If you only want to view the error details of a query, you can run the --debug
command to display the abnormal stack when you access the Trino client.
The coordinator node of Trino communicates with worker nodes over HTTP. If an HTTP exception is reported on the coordinator node, an error may occur on a worker node. In this case, if no other exceptions are found, you need to troubleshoot the worker nodes one by one.
Why am I unable to query data? Why do queries fail?
You can troubleshoot the issue based on the following instructions:
Use other engines such as Hive and Spark to access or query data. If you cannot access data as expected, check whether the data source is connected and whether the data is intact.
If you cannot access or query data only by using Trino, check whether the metadata information is valid.
If the metadata information is valid but no result is returned when you query a table that contains data, check whether you have data access permissions first.
If the proxyuser mechanism is enabled for the Hadoop Distributed File System (HDFS) where the data resides, you need to set the hive.hdfs.impersonation.enabled parameter to true for Trino.
If you enable Trino in Ranger, check whether the related permissions are correctly configured in Ranger.
If you scale out the cluster, check whether the node group or node has the permissions or capabilities to access the required files.
Why are the columns in the wrong order when I query data in a Hudi or Delta table?
You need to check whether the hive.parquet.use-columns-names parameter is set to true in the hive.properties file of Presto.
Why am I unable to restart Trino after I add a configuration item?
If the Server.log file contains the Error: Configuration property 'xxxxx' was not used
error message, the configuration item is added to a wrong location, or specific configuration requirements are not met. The verification for Trino configuration items is strict. For example, if the added configuration item does not exist, the configuration item is not correctly configured, or the configuration item is configured in the wrong file, the configuration cannot be identified and Trino fails to start. Check whether the new configuration is correct or perform a rollback operation.

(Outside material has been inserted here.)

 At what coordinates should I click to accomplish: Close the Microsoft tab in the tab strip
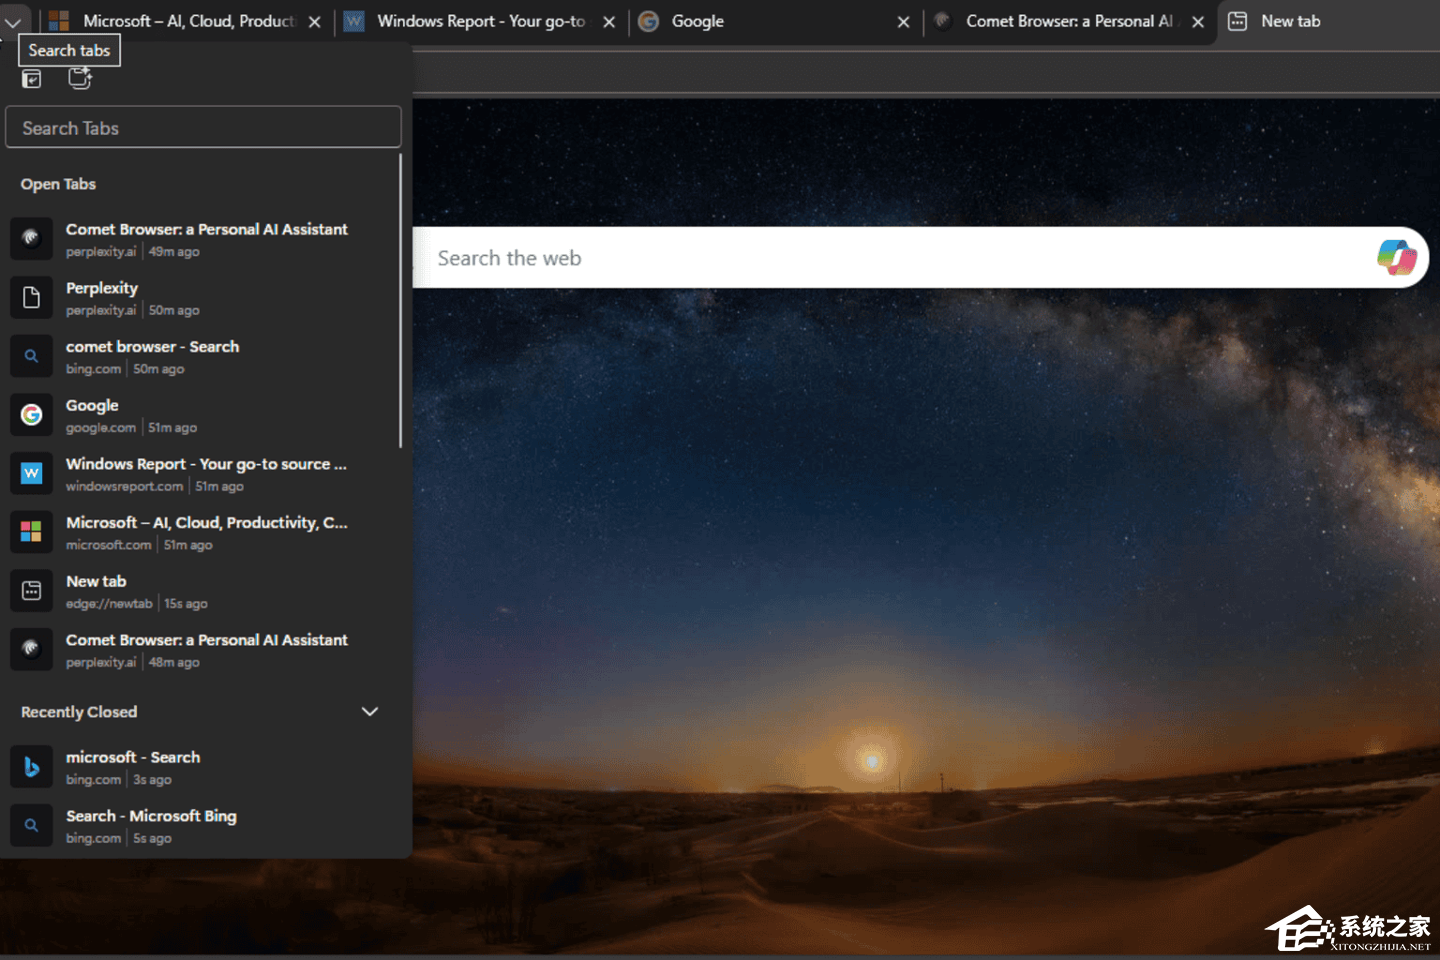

Why is the error "Cannot query xxx table"
reported when I use a Hive connector to query data in an Iceberg, Hudi, or Delta Lake table?
Trino provides separate connectors for Iceberg, Hudi, and Delta Lake. We recommend that you query data in an Iceberg, Hudi, or Delta Lake table by using the Iceberg, Hudi, or Delta Lake connector. If a Hive connector is required for your job, use the Table Redirection feature to forward queries to the Iceberg, Hudi, or Delta Lake connector.
For example, you can configure the following parameters to specify Hive connectors in Trino. This way, you can use appropriate connectors to query data in Iceberg, Delta Lake, and Hudi tables.
hive.iceberg-catalog-name=iceberg
hive.delta-lake-catalog-name=delta-lake
hive.hudi-catalog-name=hudi